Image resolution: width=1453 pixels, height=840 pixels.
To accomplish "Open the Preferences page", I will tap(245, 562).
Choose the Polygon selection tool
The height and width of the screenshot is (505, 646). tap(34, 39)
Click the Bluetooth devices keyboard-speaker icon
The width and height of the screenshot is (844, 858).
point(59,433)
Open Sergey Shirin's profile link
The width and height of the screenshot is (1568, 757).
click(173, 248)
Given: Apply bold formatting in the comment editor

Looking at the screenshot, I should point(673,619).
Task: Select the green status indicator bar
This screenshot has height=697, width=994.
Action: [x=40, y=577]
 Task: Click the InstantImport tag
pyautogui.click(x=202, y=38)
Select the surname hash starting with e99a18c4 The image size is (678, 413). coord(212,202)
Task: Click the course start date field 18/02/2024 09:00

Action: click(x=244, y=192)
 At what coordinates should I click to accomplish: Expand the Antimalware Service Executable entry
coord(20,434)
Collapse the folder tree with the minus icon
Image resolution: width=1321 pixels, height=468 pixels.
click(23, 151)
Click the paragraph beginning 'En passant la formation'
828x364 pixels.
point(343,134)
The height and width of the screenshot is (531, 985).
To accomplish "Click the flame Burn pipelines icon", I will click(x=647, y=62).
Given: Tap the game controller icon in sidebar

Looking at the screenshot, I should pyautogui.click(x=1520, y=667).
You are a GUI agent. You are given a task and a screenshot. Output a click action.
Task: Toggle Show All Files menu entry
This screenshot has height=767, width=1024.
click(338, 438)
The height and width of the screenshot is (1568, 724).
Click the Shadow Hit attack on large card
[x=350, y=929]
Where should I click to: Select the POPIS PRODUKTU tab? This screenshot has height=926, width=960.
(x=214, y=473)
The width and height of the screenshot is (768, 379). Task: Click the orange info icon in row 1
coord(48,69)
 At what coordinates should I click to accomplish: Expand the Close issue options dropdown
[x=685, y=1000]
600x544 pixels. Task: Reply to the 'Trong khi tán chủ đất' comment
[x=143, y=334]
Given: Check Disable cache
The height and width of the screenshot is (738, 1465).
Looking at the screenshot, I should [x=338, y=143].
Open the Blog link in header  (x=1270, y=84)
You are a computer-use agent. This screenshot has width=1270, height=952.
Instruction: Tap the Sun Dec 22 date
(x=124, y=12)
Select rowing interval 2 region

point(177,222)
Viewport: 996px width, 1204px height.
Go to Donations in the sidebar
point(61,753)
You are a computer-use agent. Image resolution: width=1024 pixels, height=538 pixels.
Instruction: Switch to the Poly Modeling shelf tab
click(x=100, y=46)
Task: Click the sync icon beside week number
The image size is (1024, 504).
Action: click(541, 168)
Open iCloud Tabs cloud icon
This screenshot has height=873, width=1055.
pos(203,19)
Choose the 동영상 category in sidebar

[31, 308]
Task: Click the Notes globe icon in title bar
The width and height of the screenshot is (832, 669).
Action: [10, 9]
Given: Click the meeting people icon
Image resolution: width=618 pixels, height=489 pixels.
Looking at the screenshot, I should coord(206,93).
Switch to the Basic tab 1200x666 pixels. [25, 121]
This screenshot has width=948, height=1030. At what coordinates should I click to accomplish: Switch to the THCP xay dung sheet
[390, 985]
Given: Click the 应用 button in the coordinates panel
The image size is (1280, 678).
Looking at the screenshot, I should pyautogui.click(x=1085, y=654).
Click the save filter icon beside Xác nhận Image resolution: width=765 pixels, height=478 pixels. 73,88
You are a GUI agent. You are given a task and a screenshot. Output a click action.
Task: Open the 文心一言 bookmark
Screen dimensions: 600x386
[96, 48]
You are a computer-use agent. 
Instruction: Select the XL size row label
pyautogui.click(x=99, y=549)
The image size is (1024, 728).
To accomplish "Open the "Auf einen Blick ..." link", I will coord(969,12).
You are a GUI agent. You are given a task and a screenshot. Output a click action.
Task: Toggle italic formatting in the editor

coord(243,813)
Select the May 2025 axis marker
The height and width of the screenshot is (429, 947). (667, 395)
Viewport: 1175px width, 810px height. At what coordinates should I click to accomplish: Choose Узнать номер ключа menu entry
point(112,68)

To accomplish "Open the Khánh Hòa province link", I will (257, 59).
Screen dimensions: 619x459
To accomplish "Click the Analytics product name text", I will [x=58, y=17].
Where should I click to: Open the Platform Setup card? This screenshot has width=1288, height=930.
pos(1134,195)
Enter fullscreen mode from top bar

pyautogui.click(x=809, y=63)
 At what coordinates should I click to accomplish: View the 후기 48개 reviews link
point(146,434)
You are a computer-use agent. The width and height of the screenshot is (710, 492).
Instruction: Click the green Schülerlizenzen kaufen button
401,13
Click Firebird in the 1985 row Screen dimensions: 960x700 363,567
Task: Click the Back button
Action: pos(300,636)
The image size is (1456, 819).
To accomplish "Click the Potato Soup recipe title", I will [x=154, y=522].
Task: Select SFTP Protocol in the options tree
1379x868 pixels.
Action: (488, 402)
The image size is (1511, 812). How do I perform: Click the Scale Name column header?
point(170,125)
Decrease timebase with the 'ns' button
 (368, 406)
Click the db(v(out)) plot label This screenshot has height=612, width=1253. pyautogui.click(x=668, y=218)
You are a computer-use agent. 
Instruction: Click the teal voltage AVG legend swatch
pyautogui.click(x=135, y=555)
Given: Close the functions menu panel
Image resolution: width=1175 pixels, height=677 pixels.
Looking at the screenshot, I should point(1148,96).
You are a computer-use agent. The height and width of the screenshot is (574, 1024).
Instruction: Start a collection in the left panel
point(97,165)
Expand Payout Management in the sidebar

## Description of the task
In the listing above, count the lines where the string "title" occurs, then give that count and nothing else.

## Written answer
2